PROBLEMS TO SOLVE:
1. In the passage on images and their content, rewrite the paragraph beginning "Note, however, that these observations" more briefly, keeping its main facts.
2. According to the passage on images and their content, why can images seem less ambiguous than words? Answer in one to three sentences.
3. Go on with the passage on images and their content, picking up after its final sentence.

TEXT EXCERPT:
┄┄┄┄┄┄

Interestingly, what cases like the duck-rabbit and Fodor’s “pinwheel sort of thing” highlight is not the special ambiguity of imagistic representation, but, rather, the considerable constraints it imposes: we are surprised when one and the same set of marks can faithfully depict two quite different kinds of things. Whatever their ambiguity, images are not arbitrarily related to their objects; they are constrained to resemble their objects in certain ways (more on the nature of such constraints below). The reality of these constraints can give the impression that images are representationally less ambiguous than words, and, in turn, the illusion that an image’s intrinsic properties suffice to fix at least certain aspects of the image’s content. But, then, to the extent that there remain open questions concerning what an image represents, it may seem that these ambiguities can only be resolved through the accompaniment of non-imagistic representations. Yet that is to forget that non-imagistic representations are even more ambiguous when considered merely in terms of their intrinsic properties.

Note, however, that these observations still involve a concession to Fodor and Wittgenstein: it remains true that images don’t acquire their objects as a matter of resemblance alone. We are appealing now to broader causal or teleological factors—factors relating to the history of the type of mental state in question, or factors about the state’s typical cognitive role, which outstrip facts about the state’s intrinsic properties considered by themselves. What we have seen is that the fact that matters of resemblance fail to fix the content of an image does not entail that images need help from non-imagistic representations in order to have any content at all, as non-imagistic representations need the same sort of help.

Nevertheless, even if we accept that there can be purely imagistic images—i.e., images that have determine contents without the help of accompanying non-imagistic representations—we can ask whether there are limits on the kinds of contents that images can have. In the balance of this paper, I want to suggest that there are indeed such limits and to clarify the way in which these limits both vindicate and temper the claim that images need help from non-imagistic representations in acquiring their objects.

┄┄┄┄┄┄

DATASET SECTION:
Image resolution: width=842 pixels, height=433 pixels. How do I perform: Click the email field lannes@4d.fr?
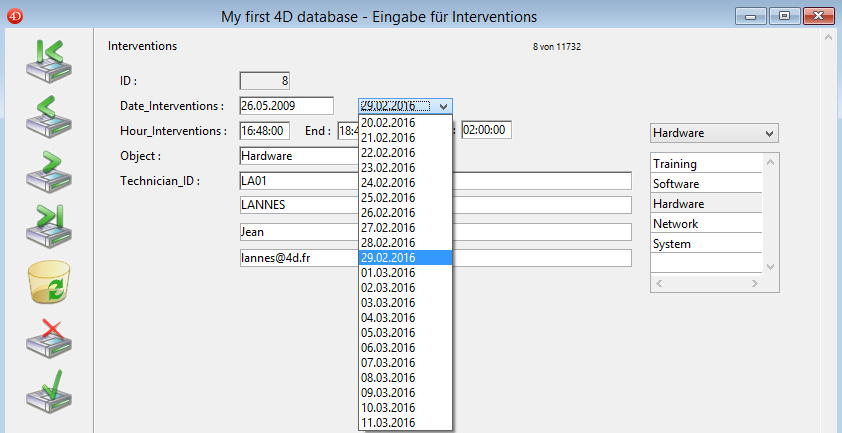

┄┄┄┄┄┄

RESPONSES BY TASK:
1. These observations still grant Fodor and Wittgenstein that images don't get their objects through resemblance alone. The appeal is now to broader causal or teleological factors, such as the history of the type of mental state or its typical cognitive role. These factors go beyond the state's intrinsic properties. Still, the fact that resemblance fails to fix an image's content doesn't mean images need non-imagistic representations to have any content at all, because non-imagistic representations need the same sort of help.

2. Images are not arbitrarily related to their objects but are constrained to resemble them in certain ways. The reality of these constraints gives the impression that images are less ambiguous than words. It also creates the illusion that an image's intrinsic properties are enough to fix at least some aspects of its content.

3.
3 Two Principles and an Argument

The view I will end up supporting is that the content of a mental image is determinate and non-ambiguous in much the same way that the content of an indefinite description, couched in a natural language, is determinate and non-ambiguous. Consider, for example, the indefinite description: ‘a bright red tomato.’ Such a description is not ambiguous about what it represents. It represents the property of being a bright red tomato. However, it does not represent any particular object as being a bright red tomato. Instead, the description is the sort of thing that can predicate the property of being a bright red tomato to an object that we have otherwise identified. If we can speak of the indefinite description itself as having an object, its object is a complex property that can be instantiated by multiple particulars. The image represents a way that many distinct individuals could be. They could all be bright red tomatoes.

Like an indefinite description, an image will not, on the view I’ll propose, have a particular as its object. To become involved in representing a particular, an image will need to be paired with a non-imagistic representation. Thus, mental images are not, strictly speaking, images of particulars, even if they can be used to predicate properties of particulars. It is imaginings that are (sometimes) of particulars. Such imaginings, I’ll suggest, will incorporate both mental images and non-imagistic representations. While the content of an image may well be determined by facts about causal history or cognitive role of the kind already discussed, such contents will nevertheless not involve particulars.

Now to the arguments for that view. I begin with a general theoretical argument that combines two attractive principles. First, many agree that the same type of image can be used to imagine different objects or scenarios—or, as it is sometimes put, in different “imaginative projects.” This has been called the ‘Multiple Use Thesis’ (Langland-Hassan 2020; Noordhof 2002; Peacocke 1985). For instance, I might use the same type of image to imagine Harry’s new Corvette as I use to imagine Jennifer’s new Corvette, supposing that the cars are of the same year and color. A second principle—call it the ‘Essential Contents Thesis’—is that two token images with different representational contents cannot be the same type of image. This follows if we grant that the representational content of any representation (images included) is one of its essential features. Given that having a content is what makes something a representation at all, this does not seem an unreasonable candidate for an essential feature. (Note, also, that this principle does not entail that having the same content suffices for being the same type of image or representation, only that it is necessary.) So, if two images of the same type (and which therefore have the same content) can be used to imagine different individuals (in line with the Multiple Use Thesis), then the fact that each is involved in representing one particular, and not another, cannot be entailed by either’s representational content. Images must have contents that abstract away from whichever particulars they are being used to imagine in individual cases.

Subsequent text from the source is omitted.